Отпустить его — словно потерять часть своего сердца.
Он улыбается едва заметно.
— Я тоже, — говорит он. — Я люблю тебя.
— И я тебя люблю.
— Мне нужно идти, Лив.
Но в его глазах так отчетливо стоит, что уходить он не хочет.
— Еще немного… — она прижимается к нему, что есть силы. Вот отпустит сейчас, и все…
Он целует ее.
— Еще немного… — шепотом говорит Оливия.
Пожалуйста, не уходи! Нет… остаться, она, конечно, не попросит. Не скажет. Зачем просить невозможное?
Легкая ухмылка на его лице.
И лицо такое, словно мосты уже сожжены. Этой ночью. Все решено. Назад пути нет. И теперь у них есть еще только несколько мгновений полета — вот так, обнявшись. А потом — все… И в этом какая-то отчаянная свобода.
Лишь несколько мгновений…
Искра мелькает.
Он подхватывает ее под плечи. Чуть сдвигается, разводя коленом ее ноги.
— Один разок, и я побежал… — он почти улыбается. — Нельзя же уйти просто так.
Словно он уйдет лишь на несколько часов, на день, на пару дней. Словно это ничего не изменит.
— Да, — выдыхает Оливия.
Так проще. Сделать вид…
Он подхватывает ее, держа за бедра, и медленно входит в нее с тихим стоном такого облегчения и удовольствия разом, словно человек, которому удалось выпрямиться и расслабиться после невыносимо тяжелого дня. И вот теперь, наконец, хорошо… И Оливия невольно стонет тоже. И бесконечно долгое мгновение они лежат так — обняв друг друга… больше чем обняв.
Я тебя не отдам! Оливия даже не понимает, говорит ли это вслух, или только невнятно всхлипывает. Ты мой!
Он толкается в ней, сначала легонько, потом почти резко, и снова, и это так невозможно хорошо. Чувствовать его, быть с ним. Когда он с ней — весь мир перестает существовать. И она полностью отдается этому движению, этому чувству, выгибаясь, двигаясь навстречу, обхватывая его ногами, еще больше толкая в себя. Он ей нужен. Весь. Без остатка. До глухих безумных стонов, до прокушенных губ. Еще больше. Так, что не хватает дыхания.
Сколько у них было таких безумных ночей? В придорожных трактирах, походных палатках, и даже как-то на конюшне — быстро и горячо, прямо стоя, когда он прижал ее к стене… словно они пытались украсть у судьбы свое счастье, боялись не успеть.

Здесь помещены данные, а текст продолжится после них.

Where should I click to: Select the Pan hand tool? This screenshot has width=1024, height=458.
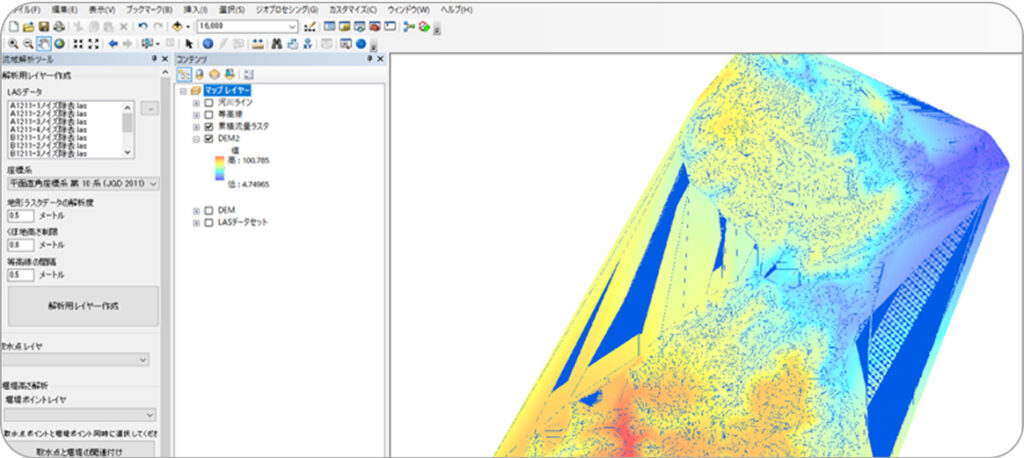pyautogui.click(x=44, y=43)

И, порой, она чувствовала себя не благородной принцессой и законной женой, а любовницей, легкомысленной девчонкой, ищущей простой плотской любви, маленькой шлюшкой, чего уж там… Особенно где-то на привалах, беззастенчиво сидя у Сигваля на коленях, когда он обнимал и ласкал ее, целовал и шептал всякую чушь на ушко. Но здесь не дворец и все свои. Они поймут правильно. Рядом с Сигвалем невозможно иначе. Невозможно быть благовоспитанной и благочестивой… Зачем? Ей просто хорошо с ним.
Остатки своего благочестия Оливия похоронила, когда в постели она, повинуясь внезапному порыву, попыталась завалить Сигваля на бок, и он легко поддался ей, и даже перекатился на спину, так, что она оказалась сверху. И немного качнула бедрами, устраиваясь на нем, прислушиваясь к своим ощущениям. Ей понравилось. Она могла сама двигаться на нем так, как ей хочется — быстрее, медленнее, глубже… Не то, чтобы Сигваль делал что-то неправильно, наоборот, но просто немного свободы… неожиданно для нее. Чувствовать, что она тоже имеет право делать так, как хочет сама, для собственного удовольствия. Да, ей понравилось. И ему нравилось совершенно точно, а значит, все правильно. Его пальцы гладили ее живот, ее бедра, подхватывая и помогая держать ритм.